*** Data to examine ***

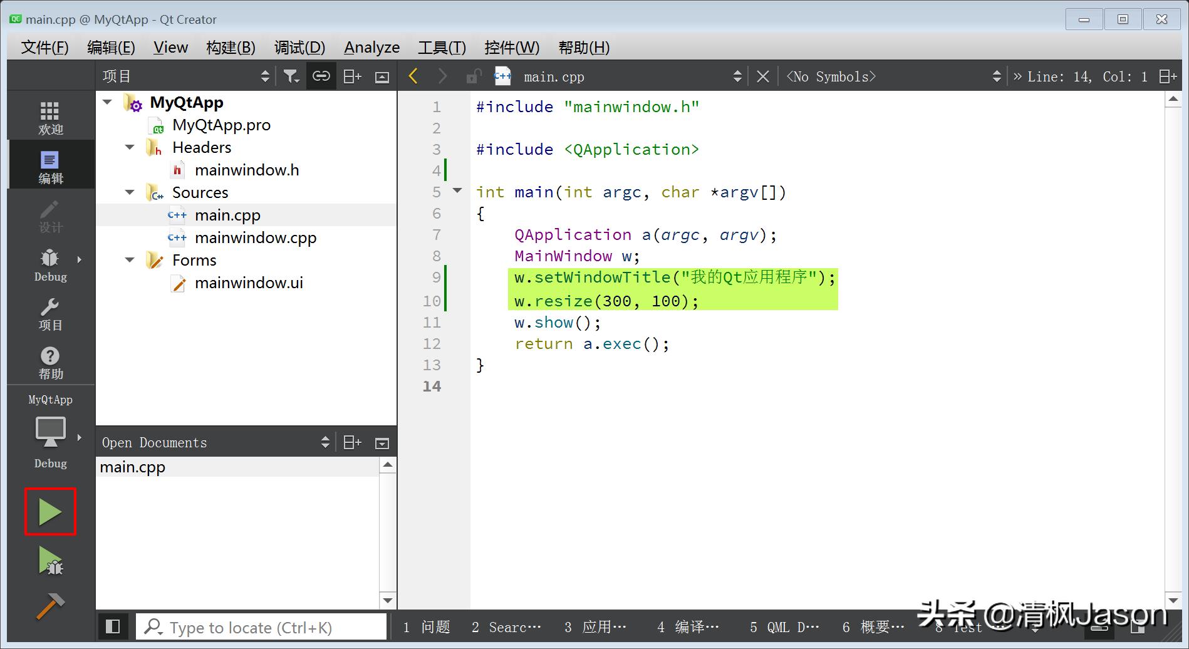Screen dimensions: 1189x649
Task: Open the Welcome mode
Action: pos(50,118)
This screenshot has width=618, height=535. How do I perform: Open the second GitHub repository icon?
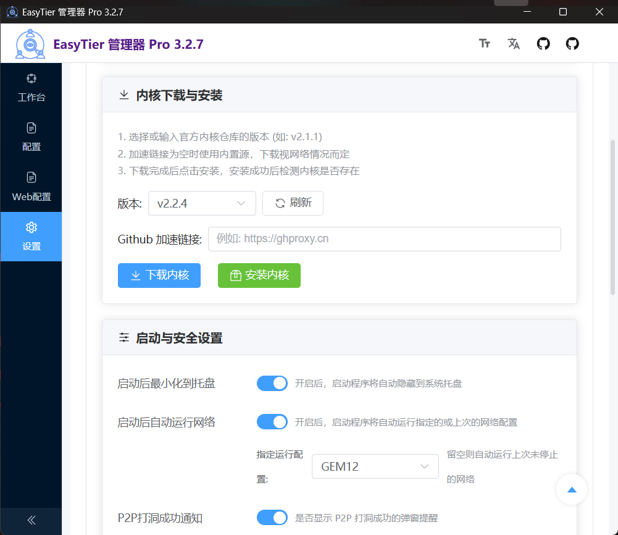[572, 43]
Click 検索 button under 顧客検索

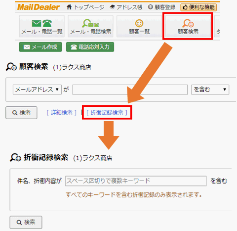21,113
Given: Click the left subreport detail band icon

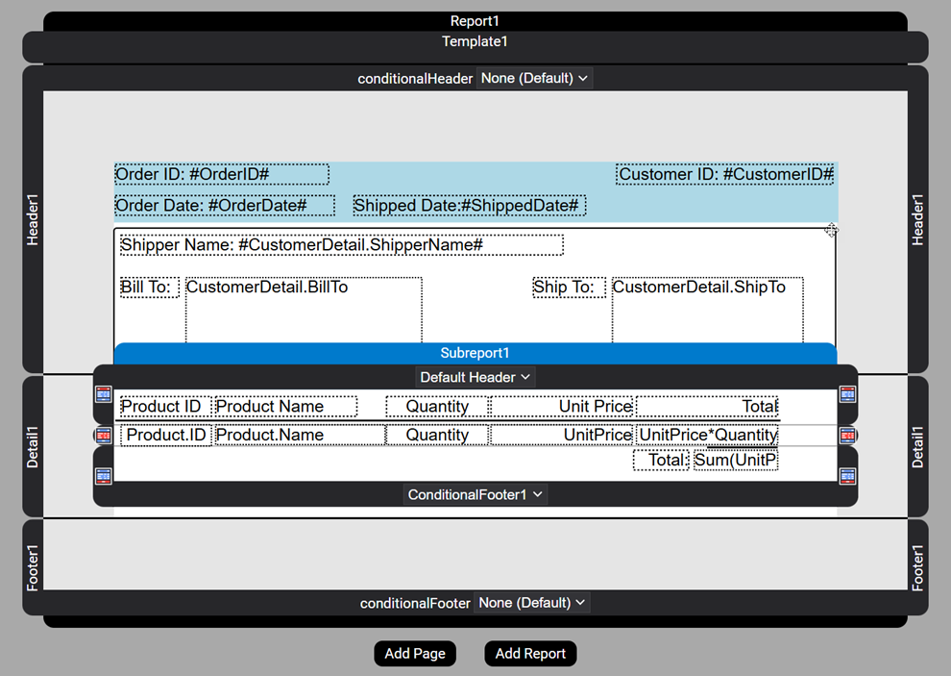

*** End of Data to examine ***

Each line from the one containing "This screenshot has" through the last line of the entries above is to be extracted exactly. Pictures are not part of the copy.

Solved exercise:
This screenshot has width=618, height=535. How do I perform: Open the second GitHub repository icon?
[572, 43]
Click 検索 button under 顧客検索

21,113
Given: Click the left subreport detail band icon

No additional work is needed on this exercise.